─── GIVEN RECORDS ───

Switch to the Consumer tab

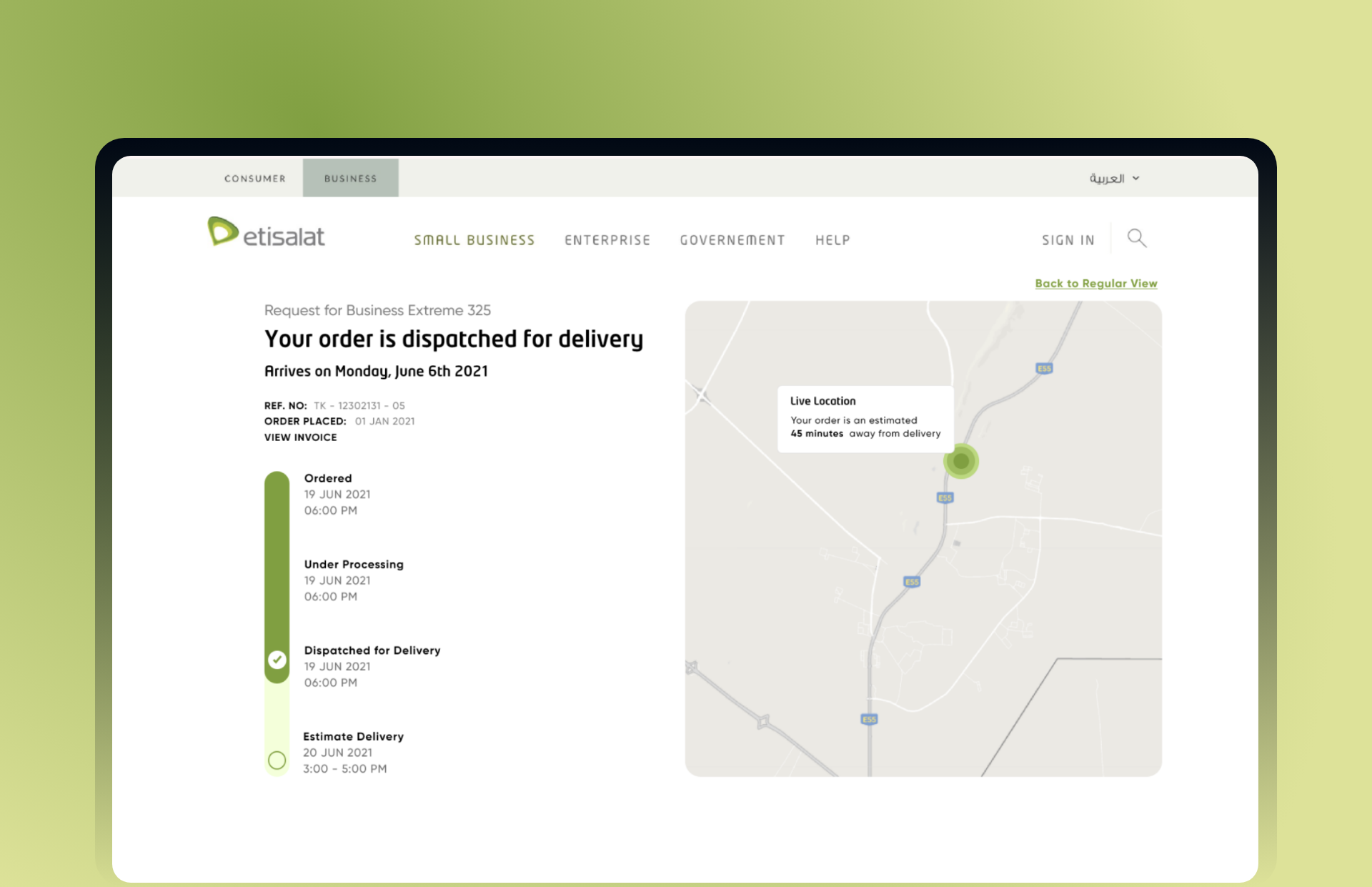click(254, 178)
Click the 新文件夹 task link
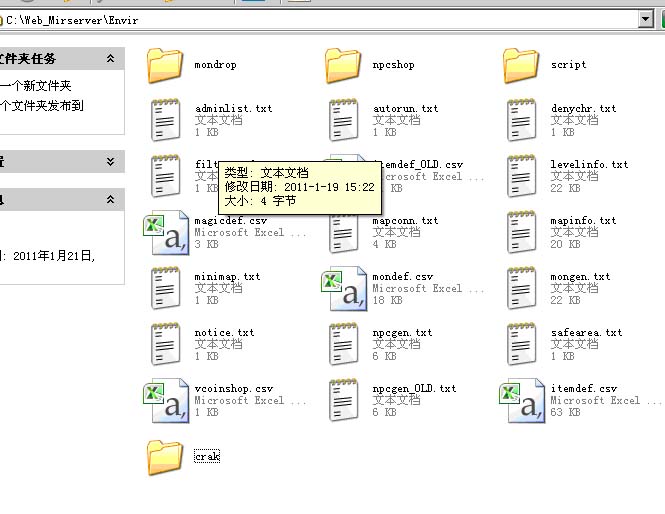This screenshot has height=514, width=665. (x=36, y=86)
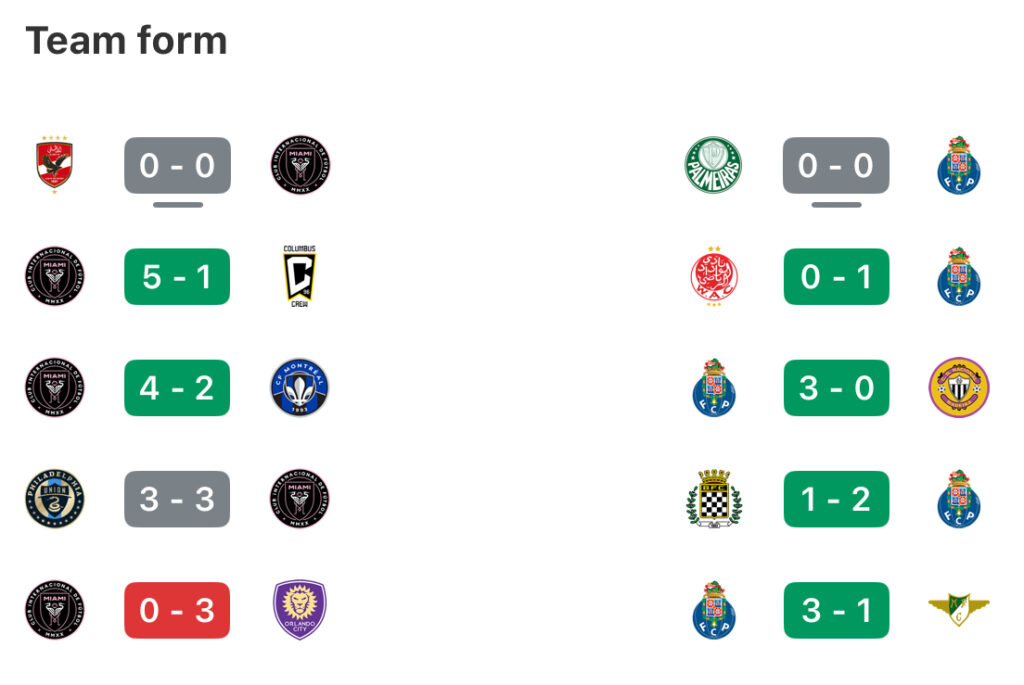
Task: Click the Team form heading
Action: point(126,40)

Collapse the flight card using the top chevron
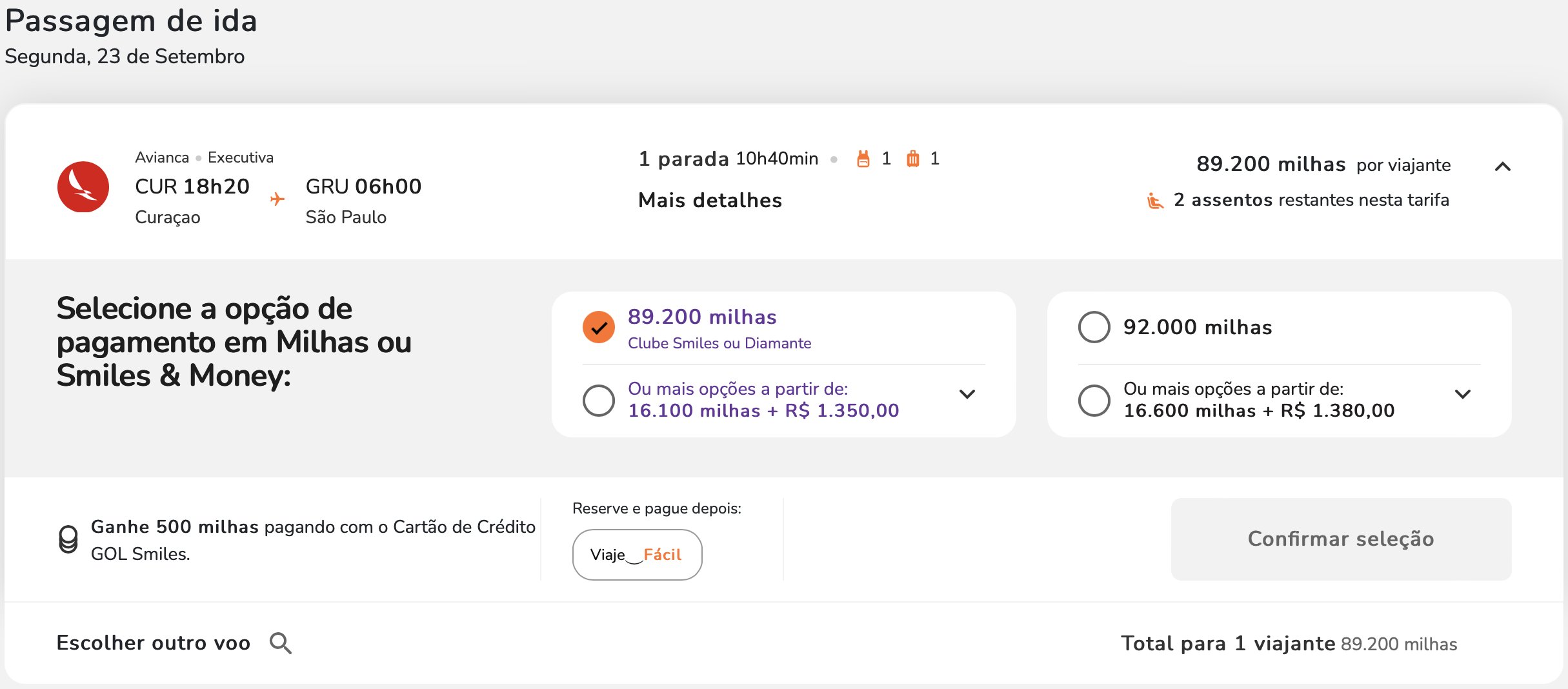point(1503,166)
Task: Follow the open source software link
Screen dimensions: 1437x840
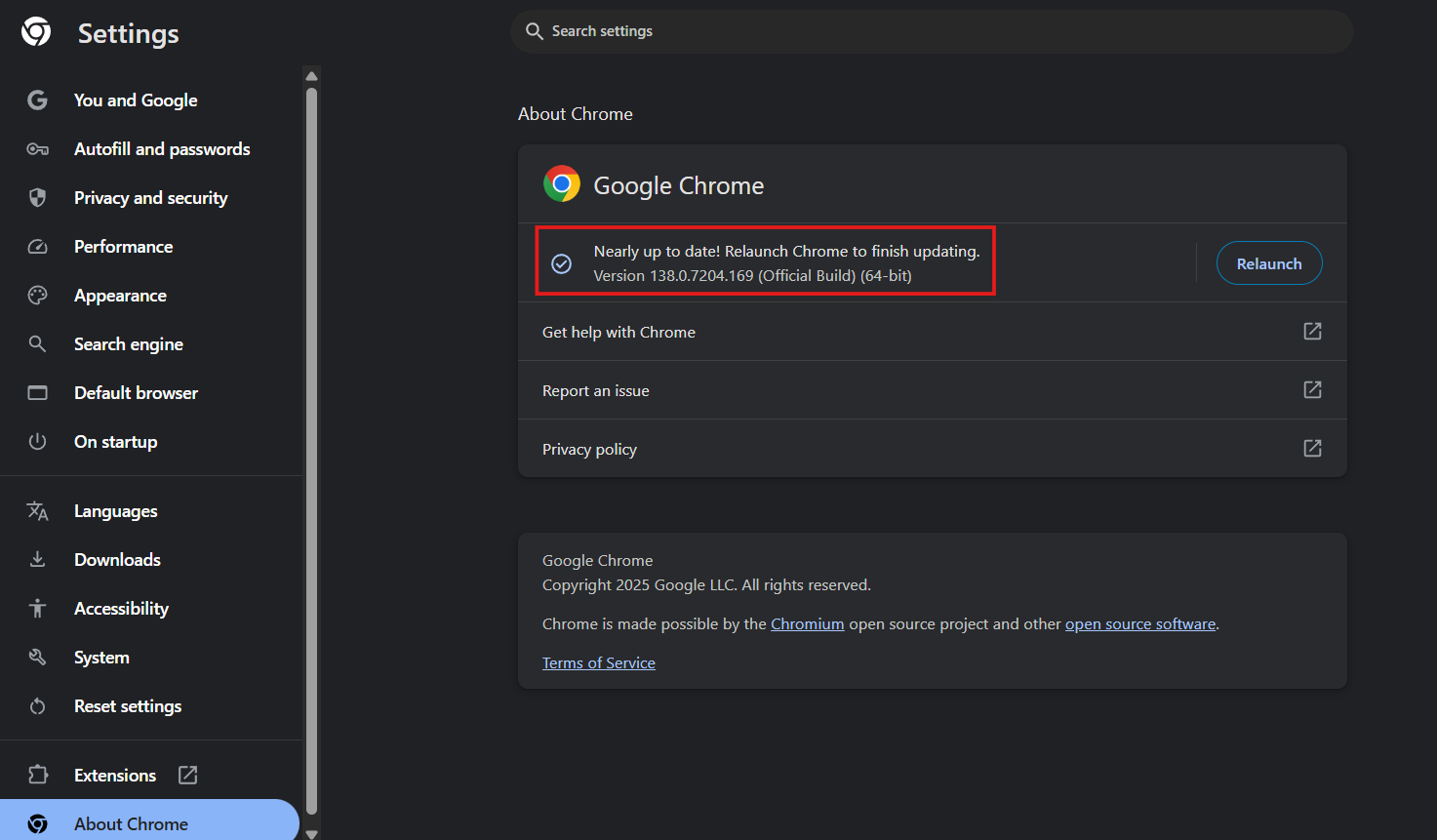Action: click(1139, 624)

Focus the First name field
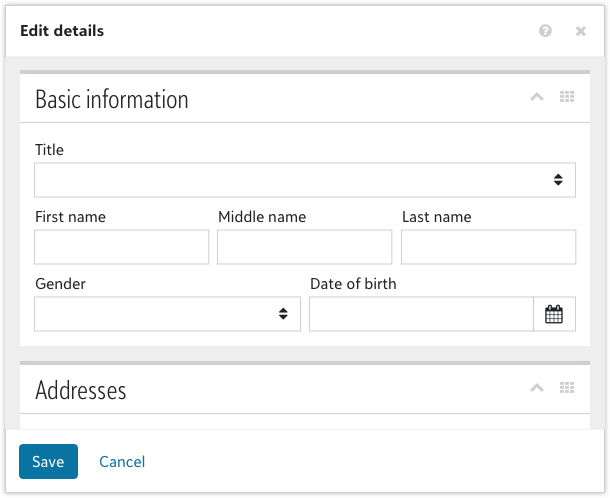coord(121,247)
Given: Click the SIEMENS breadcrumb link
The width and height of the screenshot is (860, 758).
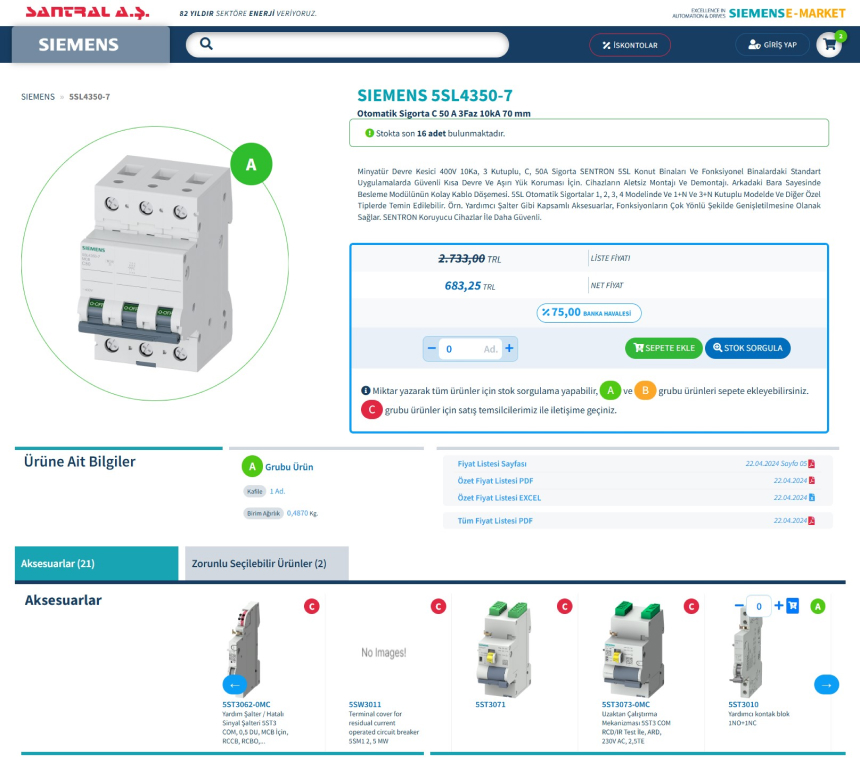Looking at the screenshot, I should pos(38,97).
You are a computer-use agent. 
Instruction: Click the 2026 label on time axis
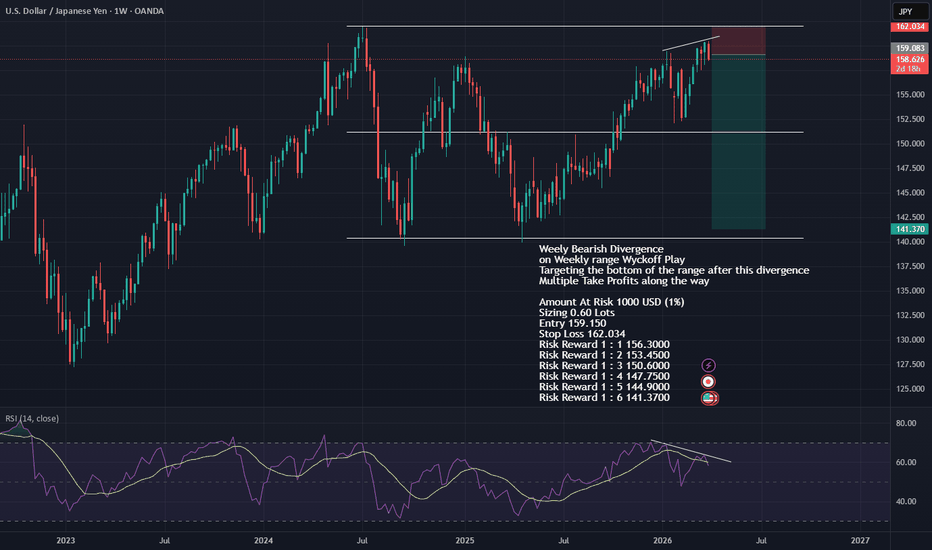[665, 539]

───

— PROBLEM —
Copy out all of the material above word for word, leaving out the pictures.

— SOLUTION TO THE PROBLEM —
Switch to the Consumer tab

click(254, 178)
Click the 新文件夹 task link
This screenshot has height=514, width=665. (x=36, y=86)
Task: Click the Team form heading
Action: point(126,40)

Collapse the flight card using the top chevron
point(1503,166)
Task: Follow the open source software link
Screen dimensions: 1437x840
Action: click(1139, 624)

Focus the First name field
coord(121,247)
Given: Click the SIEMENS breadcrumb link
The width and height of the screenshot is (860, 758).
Looking at the screenshot, I should pos(38,97).
You are a computer-use agent. 
Instruction: Click the 2026 label on time axis
[665, 539]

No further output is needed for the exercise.